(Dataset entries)
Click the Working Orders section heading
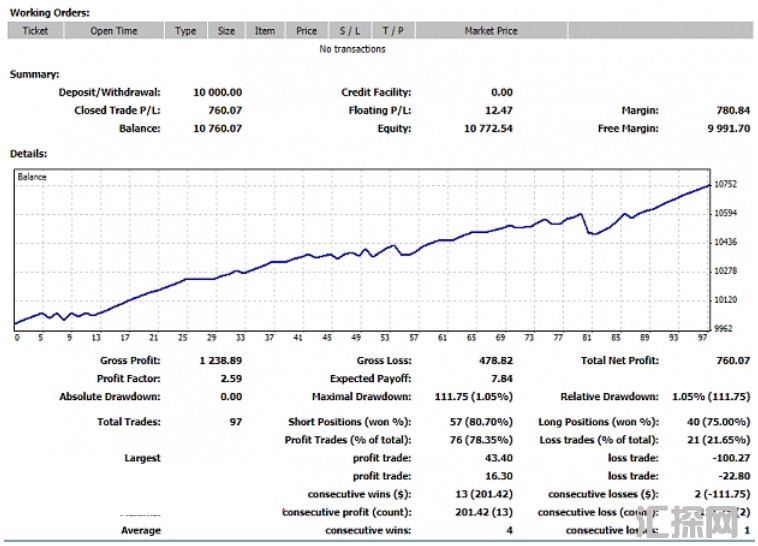The image size is (758, 546). tap(49, 13)
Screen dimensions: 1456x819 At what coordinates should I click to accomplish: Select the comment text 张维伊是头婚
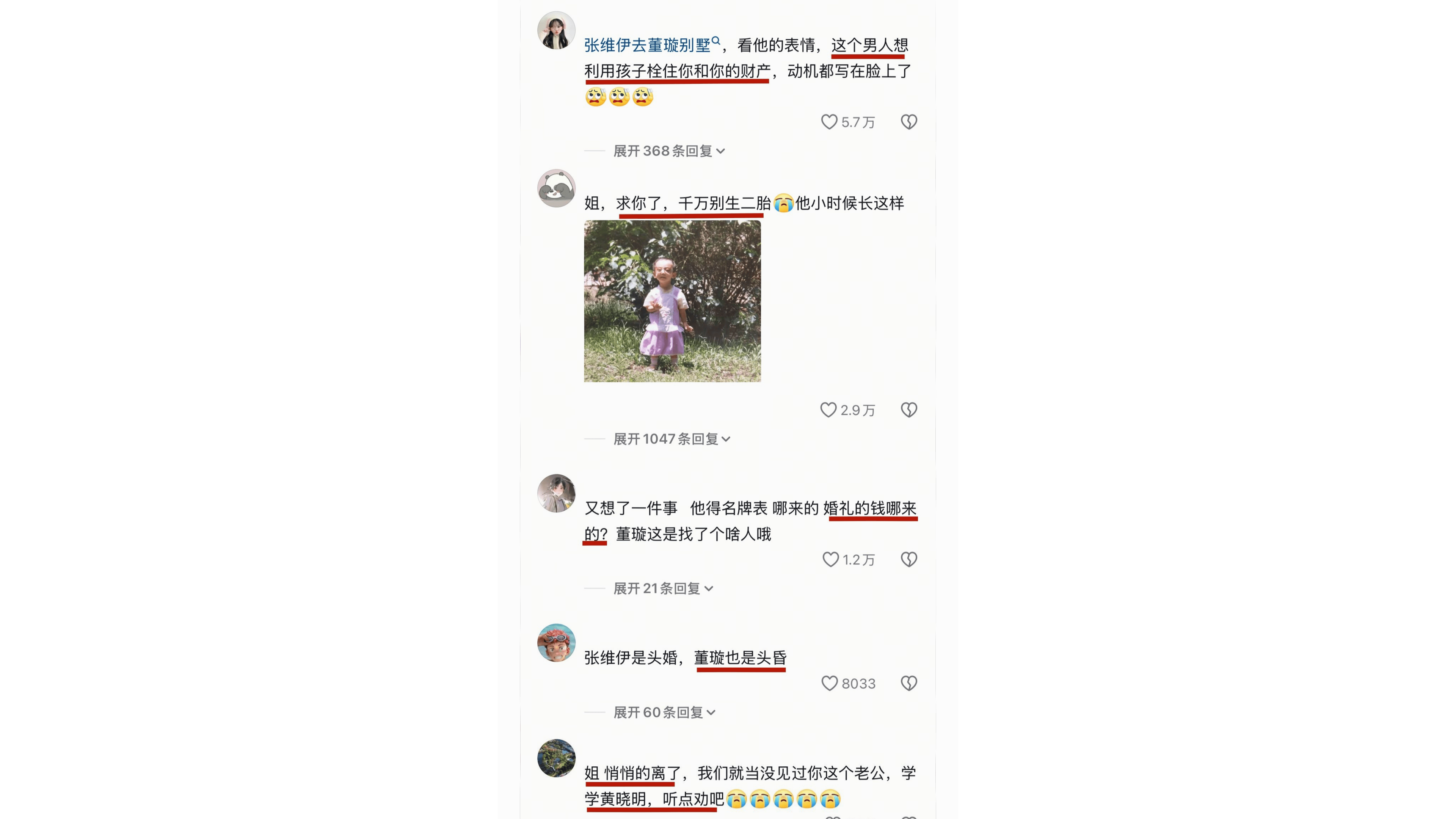(x=631, y=657)
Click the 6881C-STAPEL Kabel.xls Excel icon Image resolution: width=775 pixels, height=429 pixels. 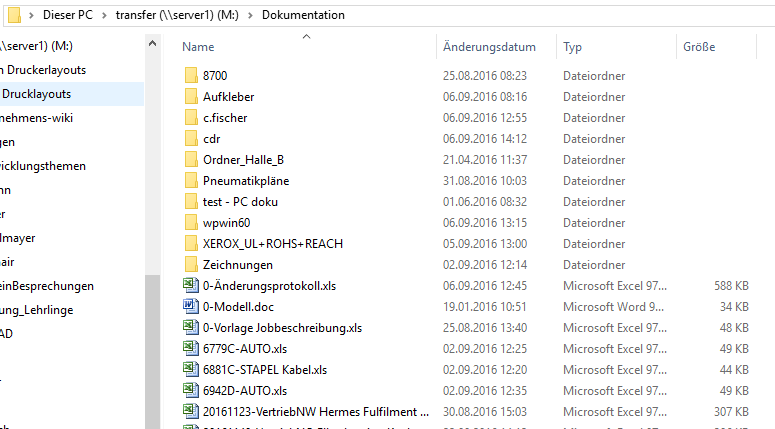tap(192, 370)
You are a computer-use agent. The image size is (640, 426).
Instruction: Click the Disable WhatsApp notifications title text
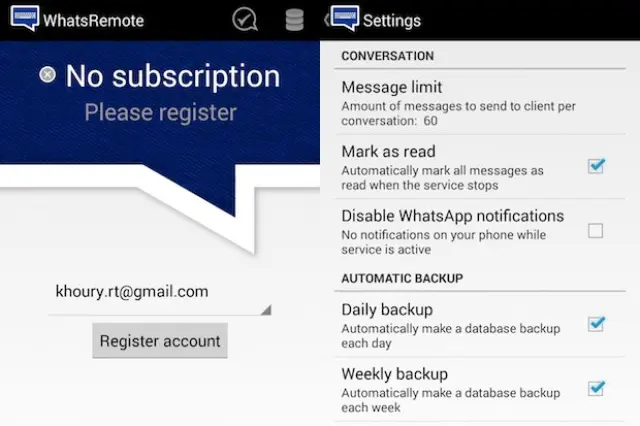coord(452,216)
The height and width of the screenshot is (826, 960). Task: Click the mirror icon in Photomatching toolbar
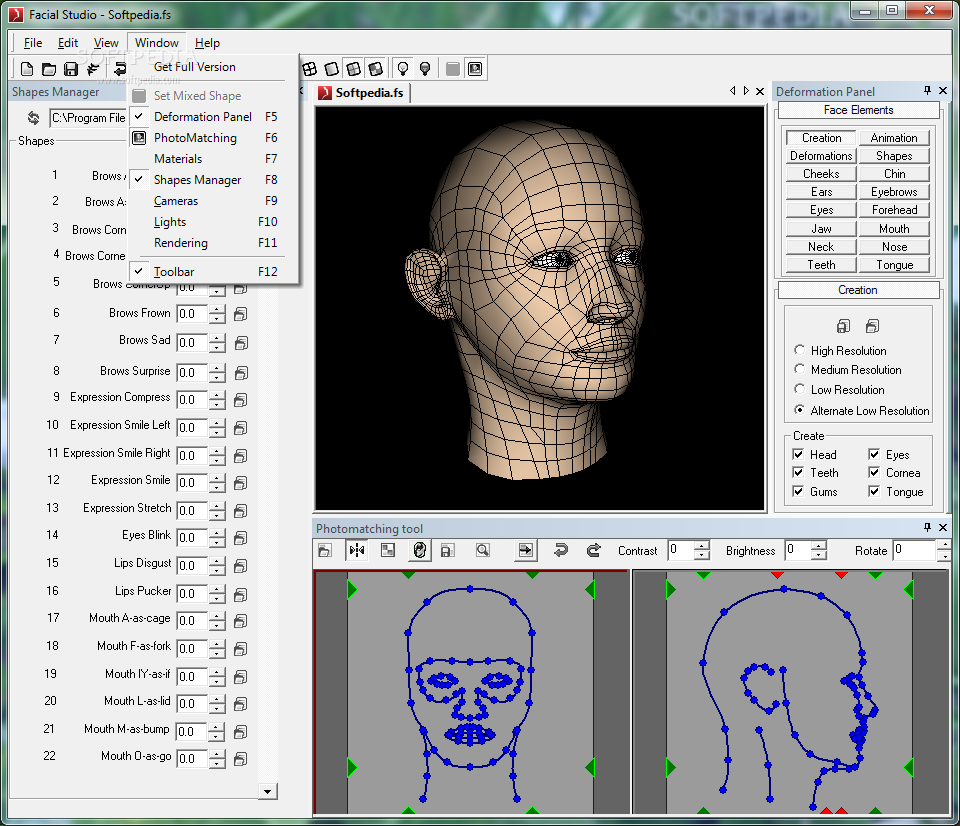pyautogui.click(x=357, y=550)
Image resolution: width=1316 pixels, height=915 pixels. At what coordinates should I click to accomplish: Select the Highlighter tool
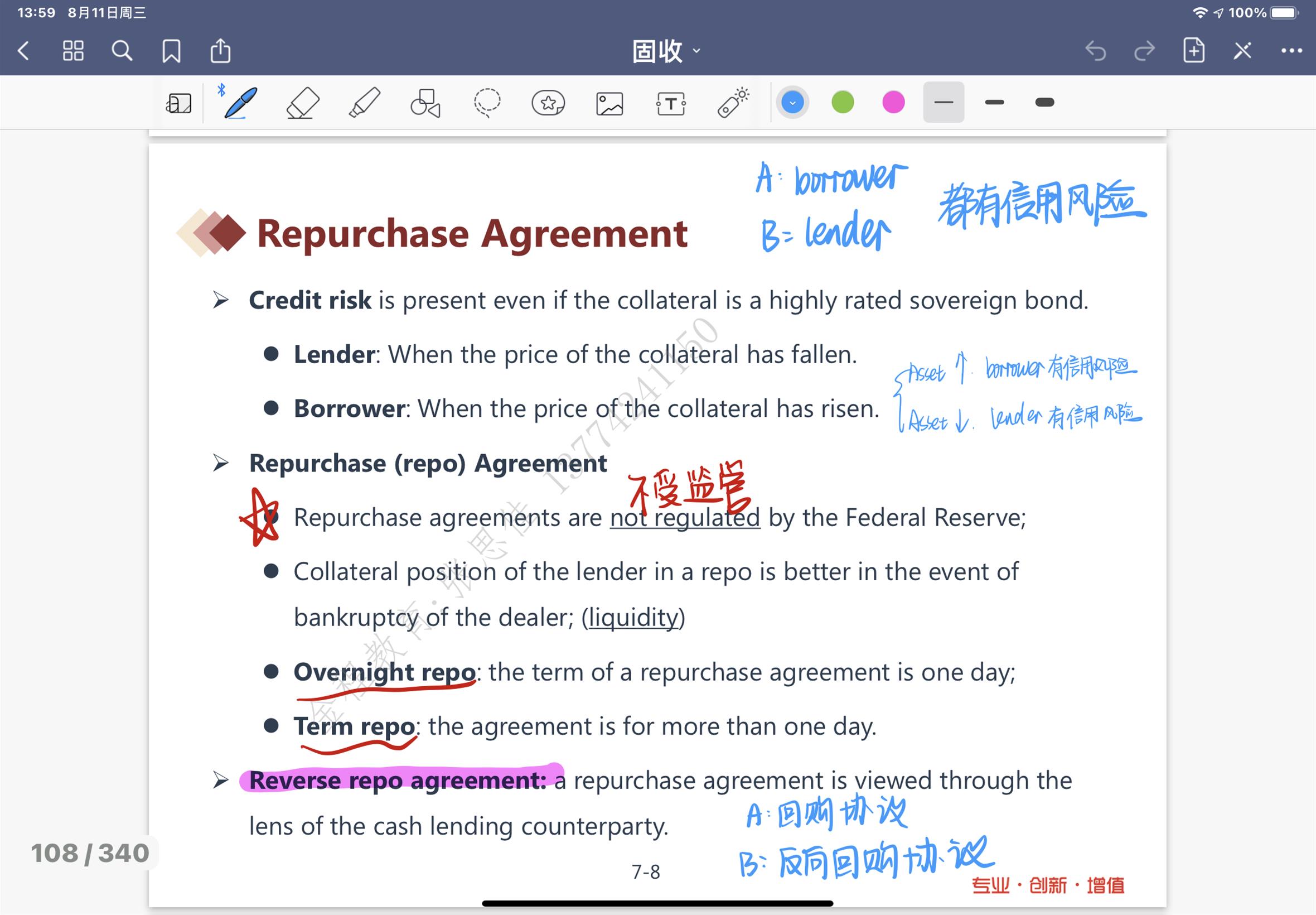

• **What is expected**
Pick out each line of the records that contains the word "accomplish" and copy those lines.

• **Task answer**
Screen dimensions: 1456x819 At what coordinates should I click to accomplish: Select the comment text 张维伊是头婚
Image resolution: width=1316 pixels, height=915 pixels. At what coordinates should I click to accomplish: Select the Highlighter tool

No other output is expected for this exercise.